The organisers of these tweeting communities regularly convene a group of nurses to share opinions on a chosen topic at a set time and date using the above hashtags to curate the conversation.
I enjoyed a particularly robust Nurseshift debate about nurse mentors last Wednesday. It was about students’ (and mentors’) experiences of mentorship. While I was delighted to discover that most students had enjoyed a great relationship and learnt a lot from their mentors on clinical placements, a few were disappointed.
Tales of being ignored or treated as a spare part, of not being shown anything new – or worse, being made fun of – emerged. Now I can hear qualified nurse mentors springing to their keyboards to write me a response in their defence. Relax those typing fingers. I know there will be fault on both sides – one too many indolent or insolent students can tip even the most generous-hearted mentor over the edge and spoil them for the next generation.
Nevertheless, Nurseshift did reveal a split between those mentors who view the task as a privilege and those who see it as a chore.
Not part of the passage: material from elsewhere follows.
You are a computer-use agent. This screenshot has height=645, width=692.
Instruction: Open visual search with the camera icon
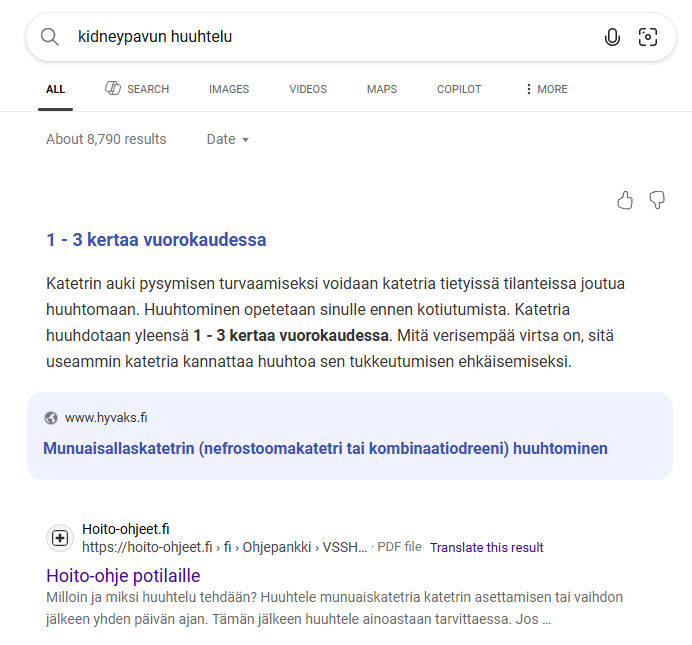tap(648, 37)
So should mentorship be obligatory for nurses who want to rise through the ranks? While the ability to inspire others and impart what you have learnt is undoubtedly a necessity in the nursing workforce, I’m not sure it is essential that everyone proves this skill or indeed that everyone can develop it.
If I think of my own career, it’s useful if editors can nourish junior writers with their wisdom, but I’ve met many brilliant editors who couldn’t get beyond the DCI Gene Hunt from Life on Mars school of management. They haven’t been penalised for this, instead they’ve been heralded as a success for what they have achieved.
Why should nurses who have phenomenal clinical and patient skills be made to spend their time doing something they are not so good at in order to gain promotion in their chosen career?
Isn’t it better that their employer recognises their strengths and makes the best use of those skills, rather than forcing them to conform to a notion of what nurses should be good at?
Such coercion makes for a lacklustre experience for the student too. If what we need is a culture of professional leadership, we need to immerse students in a world of enthusiasm and positivity from the get-go – expertise alone is not enough.